** Opening Source material block **

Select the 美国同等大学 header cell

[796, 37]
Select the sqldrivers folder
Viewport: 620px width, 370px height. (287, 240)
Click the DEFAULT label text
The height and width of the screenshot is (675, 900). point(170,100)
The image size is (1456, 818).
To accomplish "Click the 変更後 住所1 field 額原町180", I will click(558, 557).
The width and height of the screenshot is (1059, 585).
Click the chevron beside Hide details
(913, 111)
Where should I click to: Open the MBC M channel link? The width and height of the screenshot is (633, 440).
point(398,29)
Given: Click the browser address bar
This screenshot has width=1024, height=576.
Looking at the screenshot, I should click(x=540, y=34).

** Closing Source material block **
** Opening Source material block **

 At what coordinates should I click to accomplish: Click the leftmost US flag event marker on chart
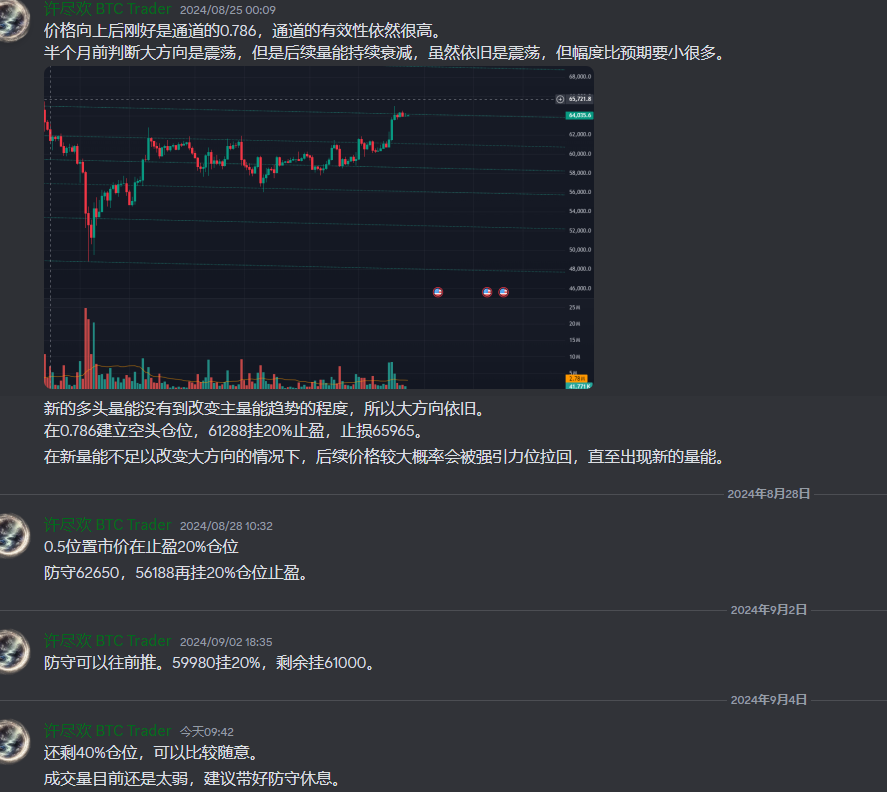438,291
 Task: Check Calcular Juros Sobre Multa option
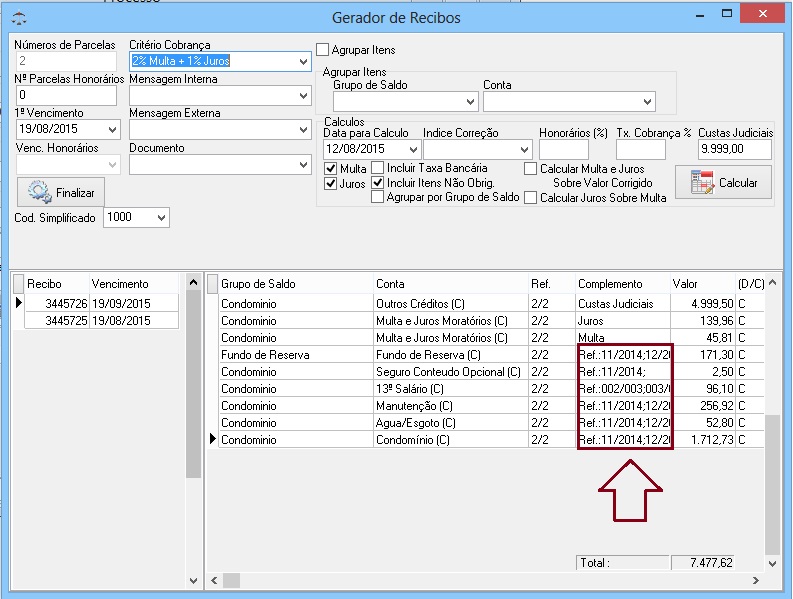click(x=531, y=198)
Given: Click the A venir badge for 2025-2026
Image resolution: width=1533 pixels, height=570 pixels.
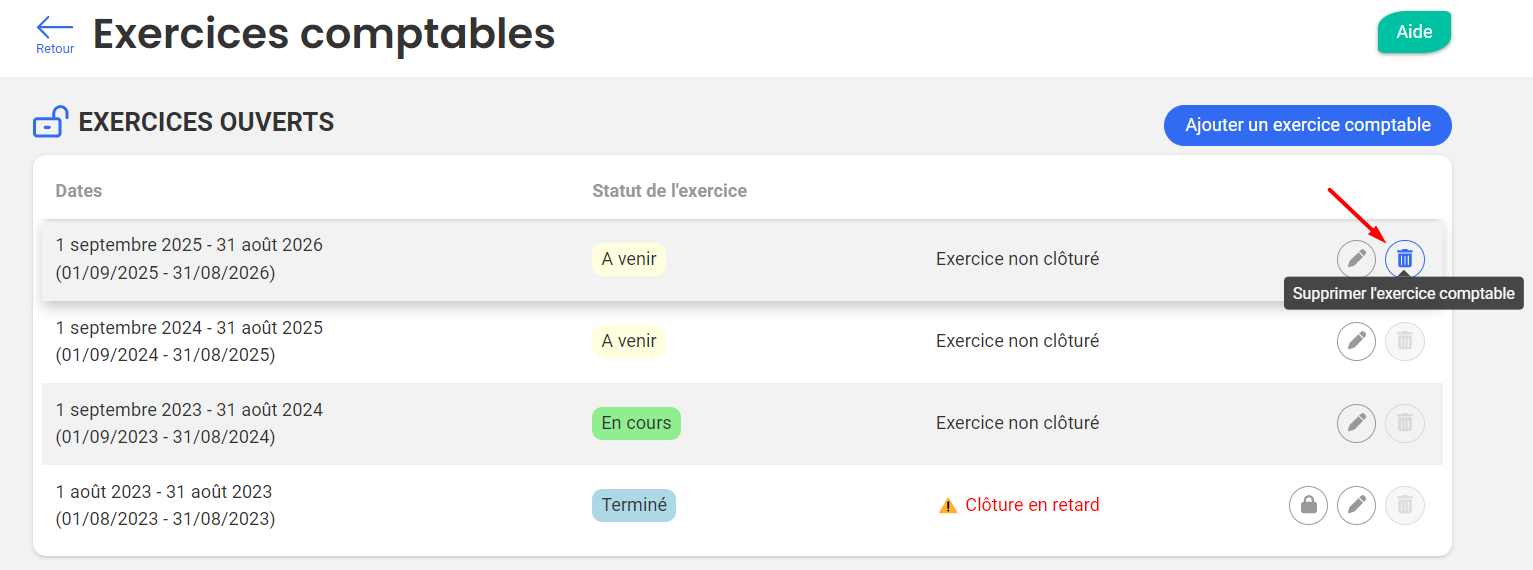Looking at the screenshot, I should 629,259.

** Closing Source material block **

Action item: What is needed is a copy of every line above in which "Given" appears.

Final answer:
Given: Click the browser address bar
Given: Click the A venir badge for 2025-2026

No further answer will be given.